Par FERNÃO PESSOA RAMOS*
L'« esthétique de la guerre » de Benjamin n'est pas seulement un diagnostic sombre du fascisme, mais un miroir troublant de notre époque, où la reproductibilité technique de la violence est normalisée dans les flux numériques. Si l'aura émanait autrefois de la distance du sacré, elle s'estompe aujourd'hui dans l'instantanéité du spectacle guerrier, où la contemplation de la destruction se confond avec la consommation.
1.
Il y a trois étapes dans la composition de l'aura pour Walter Benjamin, lorsque sa pensée se rapproche du séquentialisme typique de l'historicisme du matérialisme dialectique.[I]
Elles correspondent, d'abord, à l'aura comme émanation de la chose ou de l'être dans l'art mythologique ou religieux ; ensuite, à l'aura de la période bourgeoise, à la belle apparence dans laquelle l'art se libère de la représentation de la divinité et du rituel, refermant sur lui-même le halo de la présence esthétique dans la distance qui apporte l'unité de l'enveloppe ; et le troisième moment, lorsque la question de l'art de masse occupe le proscenium de l'aura, diluant l'émanation de la chose dans le dispositif technologique de la reproductibilité, bientôt repris par la marchandise.
C’est dans cette dernière étape que se produisent le flétrissement de l’expérience et l’effilochage de l’aura, à travers le « désenchantement » qui fascine tant la pensée contemporaine.
En général, les analyses plus simples de la reproductibilité technologique de l’image chez Walter Benjamin tendent à se concentrer sur ce dernier aspect (en tant que raréfaction apportée par le nouveau médium), laissant de côté l’intensité de ce qui fait l’immanence dans la figuration du plan-caméra du monde, une instance qui tend positivement l’aura.
Tension qui affirme l'oscillation de la figure à travers la virtualité inhérente, par exemple, à l'intensité ancrée de la multiplication de l'image de la mort et de la destruction, telle qu'elle se manifeste dans l'accélération continue de la reproductibilité des nouvelles technologies numériques.
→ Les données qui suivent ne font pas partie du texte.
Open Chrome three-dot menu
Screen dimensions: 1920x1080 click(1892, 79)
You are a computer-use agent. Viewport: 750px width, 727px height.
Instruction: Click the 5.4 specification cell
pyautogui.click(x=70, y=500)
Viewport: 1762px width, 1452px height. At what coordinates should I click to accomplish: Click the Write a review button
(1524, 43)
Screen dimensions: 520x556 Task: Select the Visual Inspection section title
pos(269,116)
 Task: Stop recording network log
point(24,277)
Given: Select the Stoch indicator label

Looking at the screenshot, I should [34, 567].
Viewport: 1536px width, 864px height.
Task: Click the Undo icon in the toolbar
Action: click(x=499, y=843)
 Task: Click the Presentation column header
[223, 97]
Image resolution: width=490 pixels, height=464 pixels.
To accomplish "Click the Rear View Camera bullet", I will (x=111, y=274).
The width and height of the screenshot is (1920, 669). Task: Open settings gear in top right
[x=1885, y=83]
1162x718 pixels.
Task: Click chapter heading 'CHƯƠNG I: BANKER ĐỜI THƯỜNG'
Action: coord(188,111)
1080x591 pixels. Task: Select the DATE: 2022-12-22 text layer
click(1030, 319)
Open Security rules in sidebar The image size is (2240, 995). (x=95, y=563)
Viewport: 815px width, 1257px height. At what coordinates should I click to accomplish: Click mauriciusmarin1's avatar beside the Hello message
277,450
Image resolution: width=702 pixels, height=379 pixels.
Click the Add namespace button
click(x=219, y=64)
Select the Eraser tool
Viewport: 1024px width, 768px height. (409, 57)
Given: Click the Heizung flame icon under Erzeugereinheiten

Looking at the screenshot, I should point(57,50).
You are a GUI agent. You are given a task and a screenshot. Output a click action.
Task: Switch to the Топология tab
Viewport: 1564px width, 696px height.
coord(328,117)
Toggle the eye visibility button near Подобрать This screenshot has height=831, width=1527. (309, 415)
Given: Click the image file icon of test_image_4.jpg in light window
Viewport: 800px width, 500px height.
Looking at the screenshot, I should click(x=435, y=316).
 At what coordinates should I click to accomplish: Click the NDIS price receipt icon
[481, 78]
En réalité, dans la vision de Benjamin, l'objet artistique atteint ce que les masses recherchent comme réconfort.
Ils émergent aliénés de leur ancienne proximité, perdus dans la réification de l'aura, auparavant enchâssés dans une apparence belle et vide. Le plaisir de pénétrer, par le biais de l'esthétique, l'enveloppe de l'unité transcendantale de l'être n'est qu'un fétichisme.
Dans la troisième étape de la dialectique matérialiste (celle de l'aura effilochée par la marchandise), le concept de jogo décrit le mode de jouissance approprié à l'expérience du choc et de la jouissance inattentive.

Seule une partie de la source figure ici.